### AIM 1
Using the geometry solution, answer each question, one per line:
(a) Which option is named as correct?
(b) What measure is found for angle DBA?
(c) Which property is cited for the step showing that angle ADC equals angle DAB plus angle DBA?
### AIM 2
Decide whether each statement agrees with the geometry solution. For each, answer yes or no and quote the deciding words from the solution.
(a) AD = AC is stated as given.
(b) Angle ADC is found to measure 21 degrees.
(c) BD = DA is stated as given.
### AIM 3
From the geometry solution, print the part that opens with the words containing "Find $x$ in" and closes with "(Exterior angle property of a triangle)".

### DOCUMENT SECTION
Question

Find $x$ in degrees from the following figure:

• A. 63

Answer 1

The correct option is A 63
In $△ADC$,
AD = AC (given)
$\therefore \angle ADC=\angle ACD$ ($\because$ angles opposite to equal sides are equal)
$\Rightarrow \angle ADC={42}^{\circ }$
($\because \angle ACD={42}^{\circ }$(given))
$\angle ADC=\angle DAB+\angle DBA$ (Exterior angle property of a triangle)
But, $BD=DA$ (given)
$\Rightarrow \angle DAB=\angle DBA$ ($\because$ angles opposite to equal sides are equal)
$\Rightarrow \angle ADC=2\angle DBA$
$\Rightarrow 2\angle DBA={42}^{\circ }$
$\Rightarrow \angle DBA={21}^{\circ }$
Now, $x=\angle CBA+\angle BCA$ ($\because$Exterior angle property of a triangle)
$\therefore x={21}^{\circ }+{42}^{\circ }$ ($\because \angle CBA=\angle DBA={21}^{\circ }$ and $\angle BCA={42}^{\circ }$ (given))
$\therefore x={63}^{\circ }$

### LISTED ENTRIES
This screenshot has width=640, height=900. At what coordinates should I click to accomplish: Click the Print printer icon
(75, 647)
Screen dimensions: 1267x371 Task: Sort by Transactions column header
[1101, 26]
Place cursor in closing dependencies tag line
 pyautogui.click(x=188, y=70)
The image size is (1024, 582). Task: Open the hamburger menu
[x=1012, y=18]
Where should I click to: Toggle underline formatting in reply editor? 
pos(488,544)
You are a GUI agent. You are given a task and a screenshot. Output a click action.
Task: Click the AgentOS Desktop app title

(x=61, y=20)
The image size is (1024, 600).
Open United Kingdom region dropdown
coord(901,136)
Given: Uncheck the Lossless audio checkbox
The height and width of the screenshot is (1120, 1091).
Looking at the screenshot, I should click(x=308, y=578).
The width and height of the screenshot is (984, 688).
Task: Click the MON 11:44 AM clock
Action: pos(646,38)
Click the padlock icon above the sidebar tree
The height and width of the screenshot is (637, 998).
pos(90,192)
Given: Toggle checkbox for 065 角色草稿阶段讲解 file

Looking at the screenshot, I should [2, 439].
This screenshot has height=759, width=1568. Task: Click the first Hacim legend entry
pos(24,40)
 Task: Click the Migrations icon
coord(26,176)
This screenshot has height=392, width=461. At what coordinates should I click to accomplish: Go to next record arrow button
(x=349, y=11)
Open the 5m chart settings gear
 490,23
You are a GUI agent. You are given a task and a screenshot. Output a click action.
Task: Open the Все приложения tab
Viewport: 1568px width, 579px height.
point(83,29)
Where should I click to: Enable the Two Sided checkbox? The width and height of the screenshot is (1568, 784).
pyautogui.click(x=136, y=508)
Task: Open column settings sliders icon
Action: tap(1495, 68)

### ANSWER 1
(a) Option A, 63
(b) 21 degrees
(c) The exterior angle property of a triangle

### ANSWER 2
(a) Yes: "AD = AC (given)"
(b) No: "$\Rightarrow \angle ADC={42}^{\circ }$"
(c) Yes: "But, $BD=DA$ (given)"

### ANSWER 3
Find $x$ in degrees from the following figure:

• A. 63

Answer 1

The correct option is A 63
In $△ADC$,
AD = AC (given)
$\therefore \angle ADC=\angle ACD$ ($\because$ angles opposite to equal sides are equal)
$\Rightarrow \angle ADC={42}^{\circ }$
($\because \angle ACD={42}^{\circ }$(given))
$\angle ADC=\angle DAB+\angle DBA$ (Exterior angle property of a triangle)